O imóvel, inaugurado como sede do Ilê Aiyê em 2003, fica na Ladeira do Curuzu, a poucos metros do Ilê Axé Jitolu, terreiro de candomblé da nação Jeje Mahin, onde o bloco foi criado em novembro de 1974. Foi lá que em 1988, a iyalorixá Hilda Dias dos Santos, Mãe Hilda Jitolu (1923-2009), iniciou um atendimento às crianças da vizinhança com aulas de alfabetização.
Atualmente a escola comunitária Mãe Hilda possui 80 crianças matriculadas, de 4 a 11 anos, que recebem formação gratuita, além de fardamento e lanche diário.
Algumas crianças ainda participam das oficinas de dança, canto e percussão oferecidas pela band´Erê, outro projeto de educação do Ilê Aiyê que funciona na Senzala do Barro Preto e que corre o risco de ser interrompido caso o leilão do imóvel aconteça de fato.
Carnaval 2021, que seria fonte de renda, está cercado de incerteza
Enquanto busca todos os meios possíveis para negociar o pagamento da dívida trabalhista e manter sua sede, outra preocupação do Ilê Aiyê é o Carnaval. Com turnês canceladas e sem iniciar as vendas das fantasias, o presidente do bloco informa que ainda há muitas incertezas em relação ao desfile de 2021.
"Além da falta de vacina contra essa doença, os blocos afro enfrentam as dificuldades financeiras. É muito difícil encontrar patrocinadores. As grandes empresas investem dinheiro para trazer artistas de fora da Bahia para o Carnaval, mas não apoiam as entidades que realizam projetos sociais o ano inteiro, que promovem a educação e geram empregos", reclama.
O tema previsto para 2021 é uma homenagem ao bairro da Liberdade e as diversas manifestações culturais da comunidade.
"Queremos homenagear o carnaval da Liberdade, os diversos blocos que existiam aqui nos anos 1970, escolas de samba, afoxés, blocos de trabalhadores da estiva, festas organizadas pelos comerciantes da própria comunidade. Queremos destacar essas pessoas e essa movimentação cultural que sempre foi forte aqui na Liberdade e região", detalha Vovô.

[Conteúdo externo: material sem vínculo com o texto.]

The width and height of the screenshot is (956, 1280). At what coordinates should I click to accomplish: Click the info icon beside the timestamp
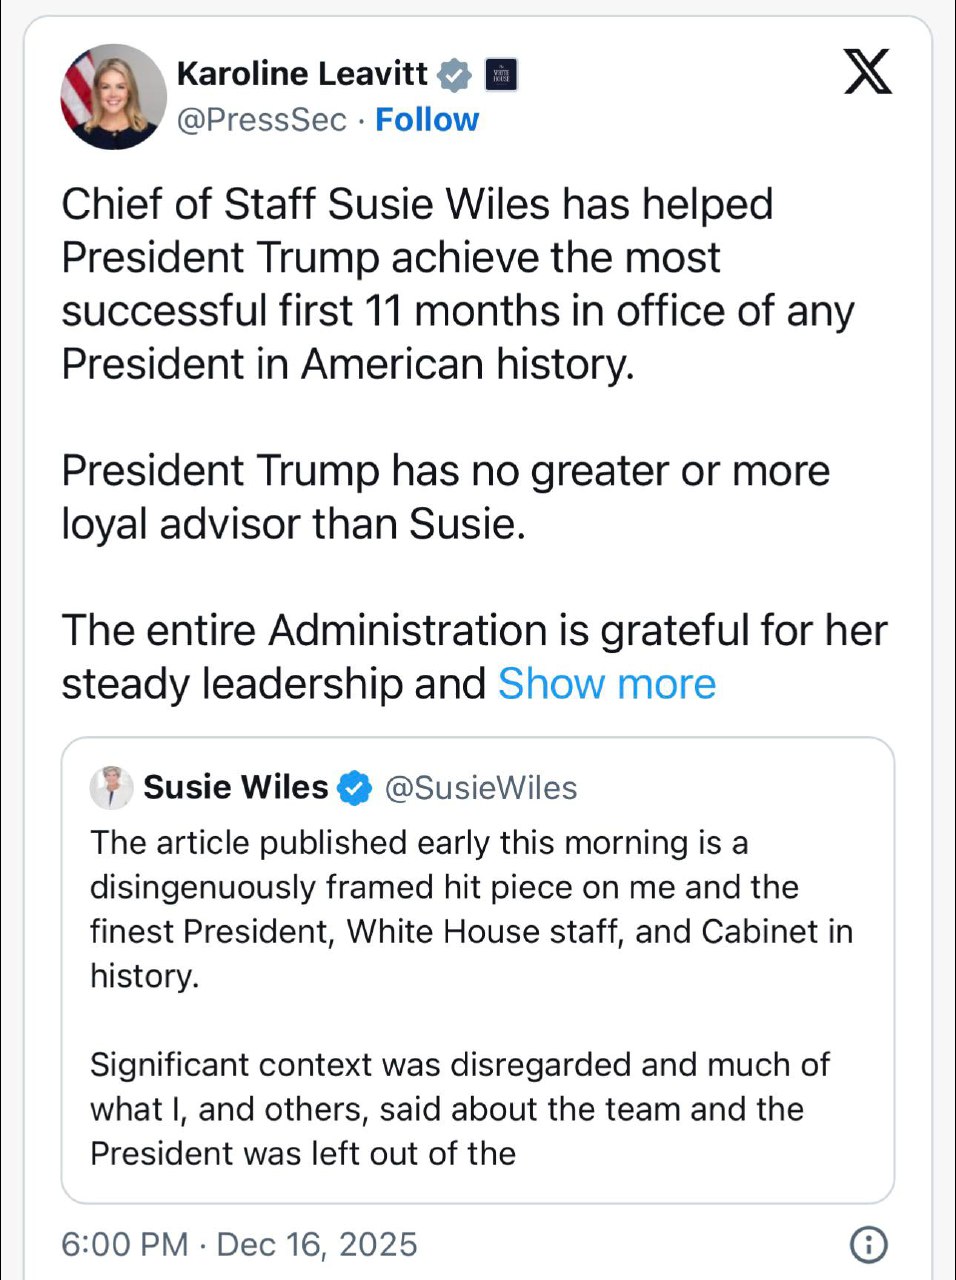867,1244
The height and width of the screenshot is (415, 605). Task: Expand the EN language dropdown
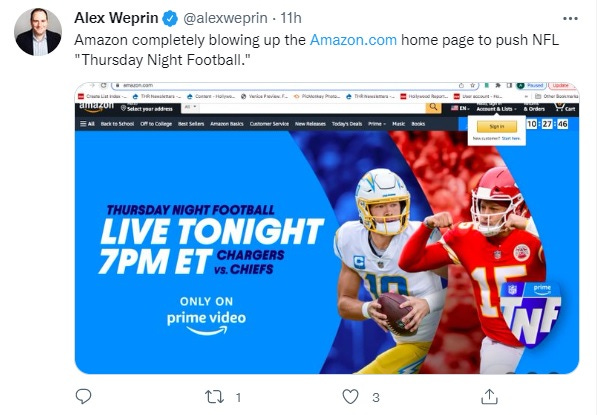460,108
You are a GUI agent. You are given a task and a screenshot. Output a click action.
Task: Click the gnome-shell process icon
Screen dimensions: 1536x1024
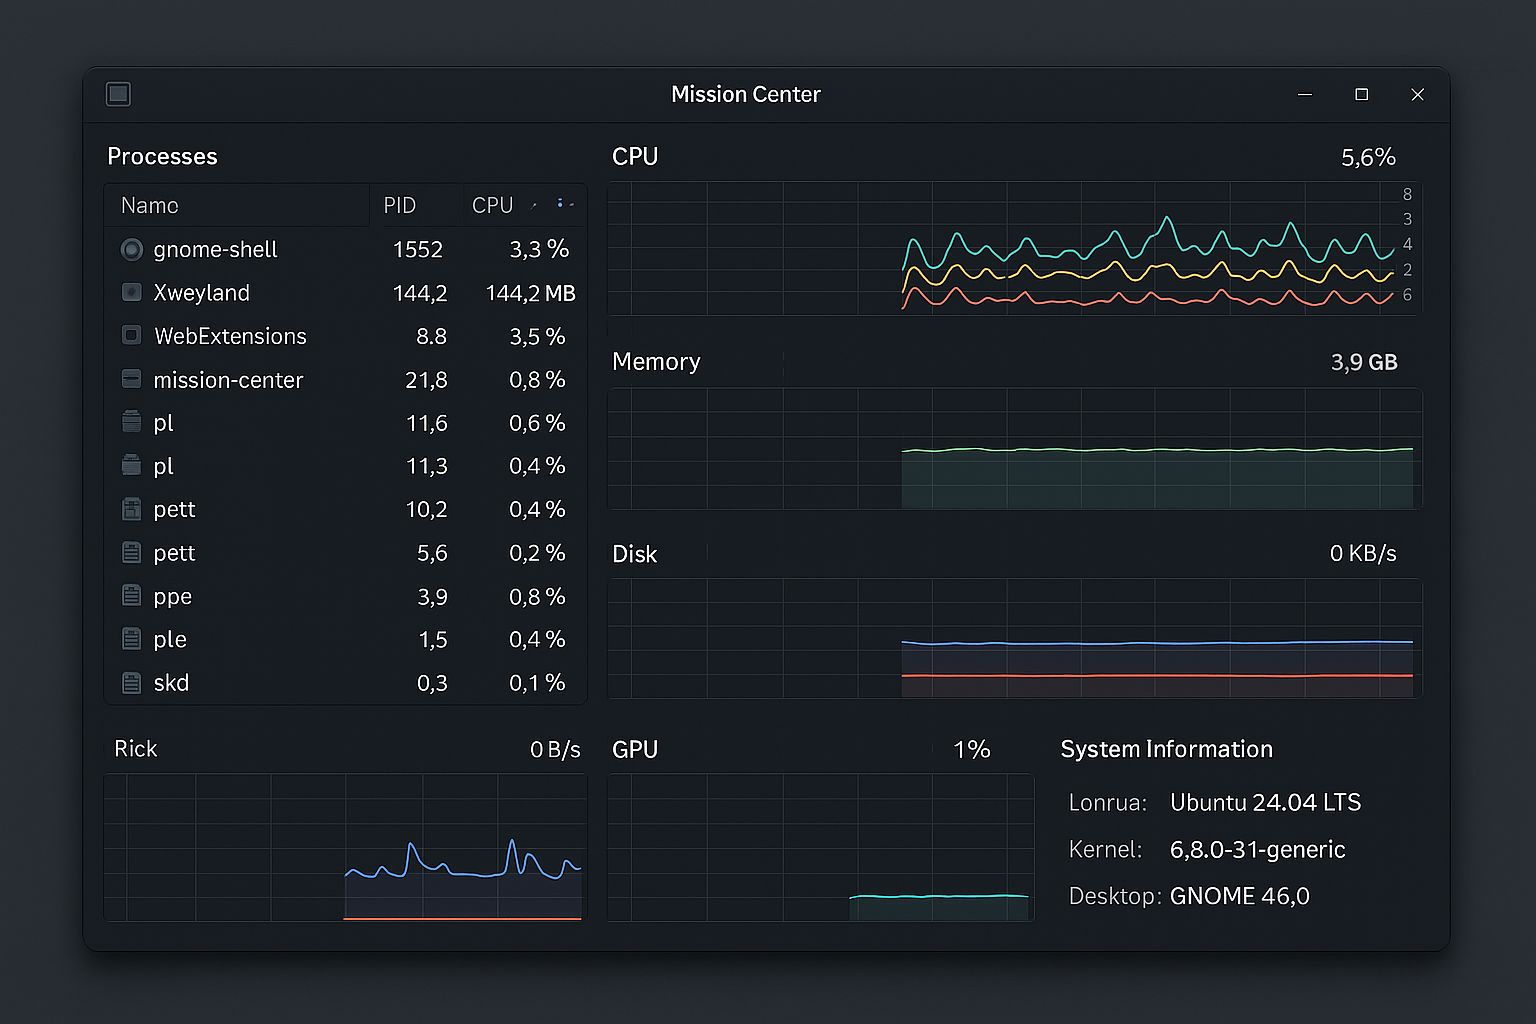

Se depender de Mãe Hildelice Benta, os deuses do candomblé serão sempre acionados para a proteção ao Ilê Aiyê e aos projetos do bloco. "Temos rezado muito, pedido aos voduns [entidades do candomblé] que clareiem, que abram os caminhos para que alguém ajude. Que tudo se acerte". A iyalorixá tem fé: "Esse Ilê de luz vai continuar brilhante".